Noch mehr zu "open"...

In meinem letzten Blog-Post bin ich ja schon auf verschiedene Sachen bezüglich der Perl-Funktion open eingegangen. Das bezog sich aber alles auf mögliche Probleme.

Mit dem heutigen Blog-Post möchte ich noch zwei Themen ganz kurz ansprechen, die open sehr mächtig machen:

I/O-Layer

Seit Perl 5.6.0 gibt es sogenannte I/O-Layer, mit denen man die Daten durch einen "Umwandler" schicken kann. Mit den I/O-Layern kann man z.B. sehr einfach Dateien in ISO-8859-1 sehr leicht in UTF-8 umwandeln:

open my $fh, '<:encoding(iso-8859-1)', $file or die $!;
open my $ofh, '>:encoding(utf-8)', $new_file or die $!;
print $ofh $_ while <$fh>;
close $ofh;
close $fh;

So etwas verwende ich teilweise in der Vorbereitung für neue Ausgaben vom Perl-Magazin.
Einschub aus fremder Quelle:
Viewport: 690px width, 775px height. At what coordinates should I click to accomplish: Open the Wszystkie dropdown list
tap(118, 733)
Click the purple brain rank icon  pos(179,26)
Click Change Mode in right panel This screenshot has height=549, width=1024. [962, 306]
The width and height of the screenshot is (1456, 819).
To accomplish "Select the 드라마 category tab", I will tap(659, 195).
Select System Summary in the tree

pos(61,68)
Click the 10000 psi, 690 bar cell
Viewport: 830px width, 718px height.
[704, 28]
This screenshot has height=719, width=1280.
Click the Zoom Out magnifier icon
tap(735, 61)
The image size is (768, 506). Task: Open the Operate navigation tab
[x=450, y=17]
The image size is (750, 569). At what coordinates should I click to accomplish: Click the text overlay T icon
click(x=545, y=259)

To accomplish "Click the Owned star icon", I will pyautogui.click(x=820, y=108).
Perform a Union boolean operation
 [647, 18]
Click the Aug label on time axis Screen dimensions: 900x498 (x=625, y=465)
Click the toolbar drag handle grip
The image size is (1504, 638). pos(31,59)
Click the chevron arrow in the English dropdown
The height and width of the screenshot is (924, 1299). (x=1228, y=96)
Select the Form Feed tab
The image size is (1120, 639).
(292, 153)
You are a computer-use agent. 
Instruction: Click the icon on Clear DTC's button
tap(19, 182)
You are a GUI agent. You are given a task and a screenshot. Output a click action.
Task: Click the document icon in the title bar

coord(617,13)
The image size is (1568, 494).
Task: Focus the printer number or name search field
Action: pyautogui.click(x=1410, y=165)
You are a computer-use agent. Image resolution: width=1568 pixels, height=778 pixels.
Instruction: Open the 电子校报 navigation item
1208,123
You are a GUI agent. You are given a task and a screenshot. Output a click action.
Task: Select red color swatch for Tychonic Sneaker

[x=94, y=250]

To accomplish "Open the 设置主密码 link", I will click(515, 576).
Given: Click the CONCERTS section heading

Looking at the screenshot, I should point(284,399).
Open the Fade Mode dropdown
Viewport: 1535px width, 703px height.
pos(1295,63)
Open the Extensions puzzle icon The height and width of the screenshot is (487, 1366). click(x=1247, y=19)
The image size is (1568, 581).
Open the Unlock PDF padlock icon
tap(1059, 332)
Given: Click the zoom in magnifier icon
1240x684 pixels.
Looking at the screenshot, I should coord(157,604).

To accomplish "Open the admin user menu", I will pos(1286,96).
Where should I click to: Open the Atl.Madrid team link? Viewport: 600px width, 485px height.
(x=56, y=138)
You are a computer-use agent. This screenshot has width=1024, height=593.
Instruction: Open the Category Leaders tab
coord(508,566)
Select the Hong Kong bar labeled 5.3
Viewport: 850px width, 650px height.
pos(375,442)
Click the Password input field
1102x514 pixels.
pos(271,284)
In einigen alten Quellen wird als utf8-Layer auch einfach ":utf8" verwendet. Das kann aber Probleme machen, da die Daten nicht richtig (de-)kodiert werden, sondern einfach das UTF-8-Flag setzt.

Sollen alle Aufrufe von open mit einem bestimmten I/O-Layer verwendet werden, kann man auch das open-Pragma verwenden:

use open ":encoding(utf-8)";

Mit den Layern kann man aber nicht nur mit "Zeichensätzen" arbeiten, sondern auch die Daten z.B. gleich verschlüsseln wenn sie in die Datei geschrieben werden und beim Auslesen entschlüsseln. Dafür gibt es dann Module wie PerlIO::via::CBC

open mit Pipe

Wofür man "open" noch verwende kann, ist eine einfache Art und Weise, mit einem anderen Programm zu "kommunizieren". Wie man also Daten an andere Programme schicken kann, die diese auf STDIN erwarten. Oder Werte von dem Programm empfangen, die dieses auf STDOUT schreibt. Dazu kann man die Pipe verwenden.

So kann man z.B. einfach Daten an ein Programm schicken:

open my $fh, '| /ein/programm.exe' or die $!;
print $fh "Mein Name\n";
# programm.exe erwartet einen Namen auf STDIN
close $fh;

Siehe auch:

3 comments:

Chas. Owens said...

That last example should be

open my $fh, "-|", "/ein/programm.exe'"
    or die "Konnte nicht ausgeführt werden programm.exe: $!";

for a read filehandle and

open my $fh, "|-", "/ein/programm.exe"
    or die "Konnte nicht ausgeführt werden programm.exe: $!";

for a write filehandle. Note, Google Translate gave me that German phrase, so I have no idea how proper it is for the situation. The English phrase I translated is "Could not run".

Basically, the - goes on the side of the pipe the program would have been on. This form also allows you to pass the arguments to the program as a list to the open function instead of as part of a string that is subject to bad interactions with the shell.

ReneeB said...

Hi Chas,

thanks for your comment. The phrase you used is ok!

Cheers,
Renee

moritz said...

Das Problem mit :utf8 tritt nur auf, wenn die Eingabedaten kein gültiges UTF-8 - wenn sie gueltig sind, hat :utf8 auch kein Problem.

Allerdings kann man sich dessen häufig nicht sicher sein, deswegen ist :encoding(UTF-8) besser.